### TASK TO CARRY OUT
Please reproduce, exactly and in full, the lines running from the one that contains "This screenshot has width=1024, height=867." to the end of the entries.

[Items listed in a dataset]
--- START ---

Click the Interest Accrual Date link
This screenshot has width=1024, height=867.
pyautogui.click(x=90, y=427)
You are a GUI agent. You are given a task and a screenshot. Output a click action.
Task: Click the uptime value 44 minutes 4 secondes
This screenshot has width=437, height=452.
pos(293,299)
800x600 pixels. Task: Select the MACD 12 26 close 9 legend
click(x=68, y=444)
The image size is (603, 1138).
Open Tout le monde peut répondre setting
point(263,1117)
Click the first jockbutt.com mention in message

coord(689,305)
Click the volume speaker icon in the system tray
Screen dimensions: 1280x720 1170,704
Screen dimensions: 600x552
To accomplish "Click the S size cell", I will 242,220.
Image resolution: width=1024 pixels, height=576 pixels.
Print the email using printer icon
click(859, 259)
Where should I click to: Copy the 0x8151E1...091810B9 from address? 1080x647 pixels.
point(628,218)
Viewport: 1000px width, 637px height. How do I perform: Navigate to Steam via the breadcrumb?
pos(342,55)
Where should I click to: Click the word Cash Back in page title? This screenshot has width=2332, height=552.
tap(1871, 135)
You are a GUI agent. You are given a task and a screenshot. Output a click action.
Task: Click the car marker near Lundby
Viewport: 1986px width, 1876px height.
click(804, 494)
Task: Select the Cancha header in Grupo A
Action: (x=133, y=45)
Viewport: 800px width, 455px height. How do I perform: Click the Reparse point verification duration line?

--- END ---

### THE ANSWER
This screenshot has width=1024, height=867.
pyautogui.click(x=90, y=427)
You are a GUI agent. You are given a task and a screenshot. Output a click action.
Task: Click the uptime value 44 minutes 4 secondes
This screenshot has width=437, height=452.
pos(293,299)
800x600 pixels. Task: Select the MACD 12 26 close 9 legend
click(x=68, y=444)
The image size is (603, 1138).
Open Tout le monde peut répondre setting
point(263,1117)
Click the first jockbutt.com mention in message

coord(689,305)
Click the volume speaker icon in the system tray
Screen dimensions: 1280x720 1170,704
Screen dimensions: 600x552
To accomplish "Click the S size cell", I will 242,220.
Image resolution: width=1024 pixels, height=576 pixels.
Print the email using printer icon
click(859, 259)
Where should I click to: Copy the 0x8151E1...091810B9 from address? 1080x647 pixels.
point(628,218)
Viewport: 1000px width, 637px height. How do I perform: Navigate to Steam via the breadcrumb?
pos(342,55)
Where should I click to: Click the word Cash Back in page title? This screenshot has width=2332, height=552.
tap(1871, 135)
You are a GUI agent. You are given a task and a screenshot. Output a click action.
Task: Click the car marker near Lundby
Viewport: 1986px width, 1876px height.
click(804, 494)
Task: Select the Cancha header in Grupo A
Action: (x=133, y=45)
Viewport: 800px width, 455px height. How do I perform: Click the Reparse point verification duration line?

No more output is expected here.